- _TASK DESCRIPTION_
Pictures excluded, set down exactly the lines from the one containing "This screenshot has height=544, width=575." through the final line of the material, and only those.

- _PROVIDED RECORDS_
+++

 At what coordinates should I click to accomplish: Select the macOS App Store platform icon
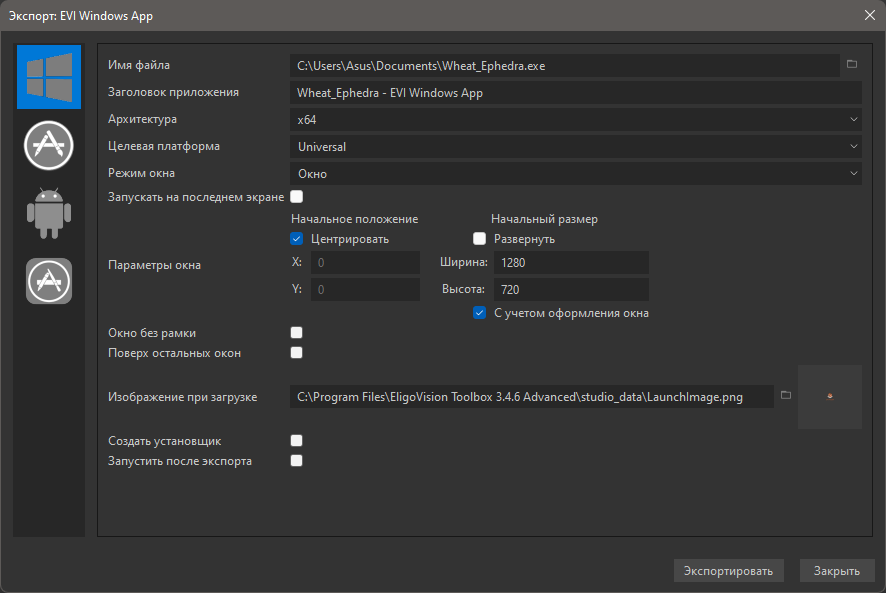(x=49, y=146)
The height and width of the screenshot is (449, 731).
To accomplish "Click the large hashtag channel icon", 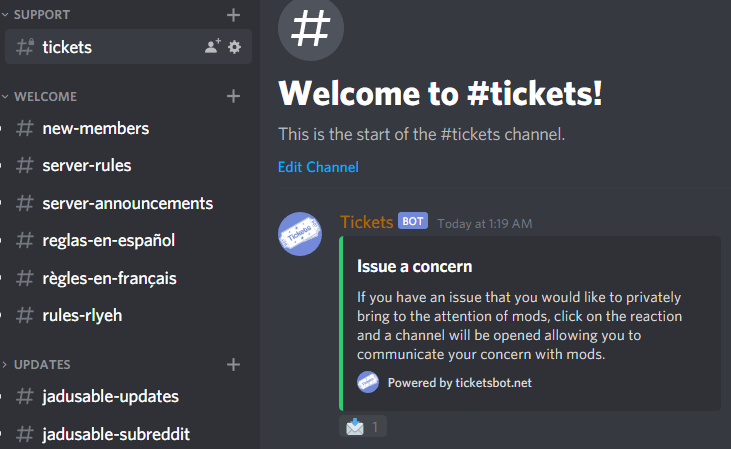I will pyautogui.click(x=311, y=27).
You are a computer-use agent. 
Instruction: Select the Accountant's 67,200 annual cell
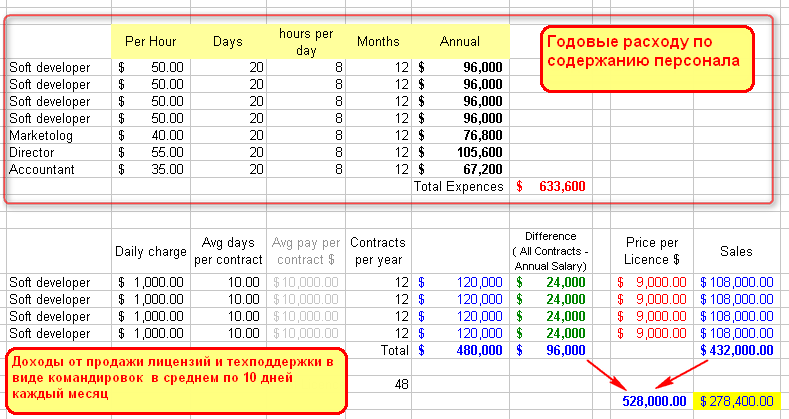(x=460, y=169)
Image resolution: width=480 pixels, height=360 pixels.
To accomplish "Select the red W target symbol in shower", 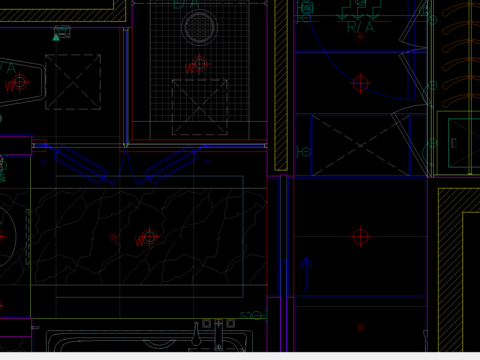I will 197,65.
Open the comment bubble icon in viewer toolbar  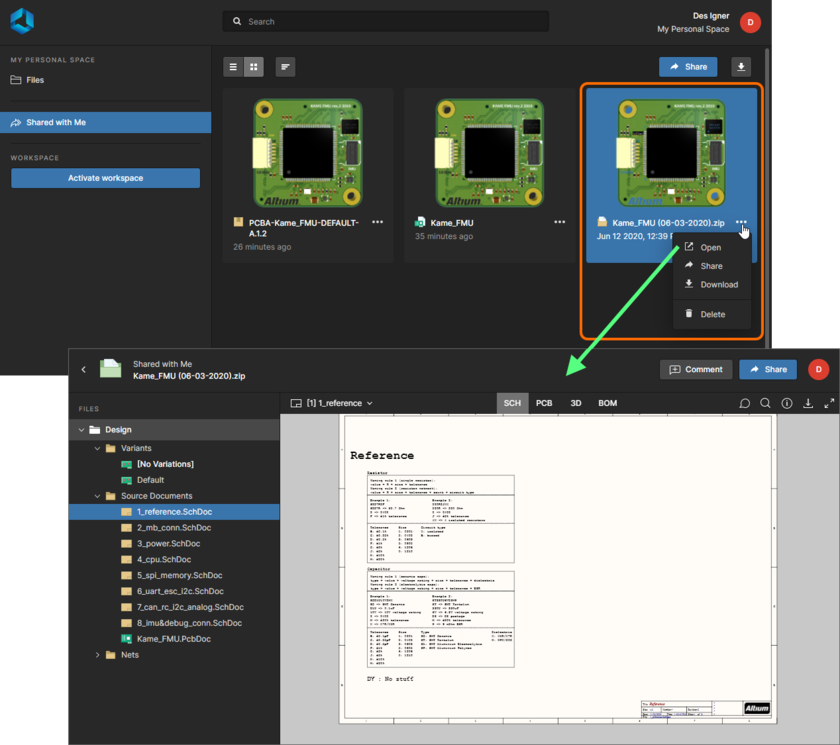[x=745, y=403]
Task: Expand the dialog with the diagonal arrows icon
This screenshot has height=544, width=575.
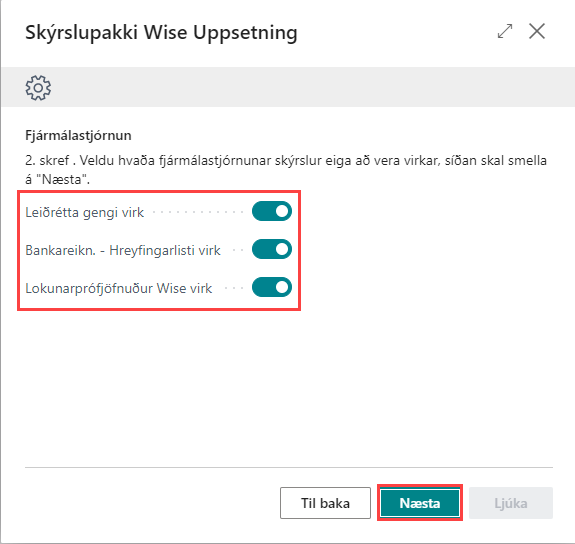Action: (505, 31)
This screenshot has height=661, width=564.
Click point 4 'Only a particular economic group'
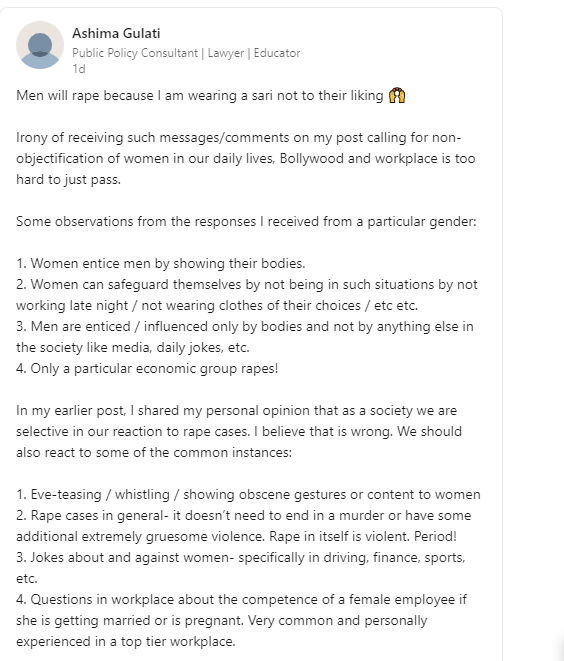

+++

- _SOLUTION TO THE PROBLEM_
This screenshot has height=544, width=575.
Action: (505, 31)
This screenshot has height=661, width=564.
Click point 4 'Only a particular economic group'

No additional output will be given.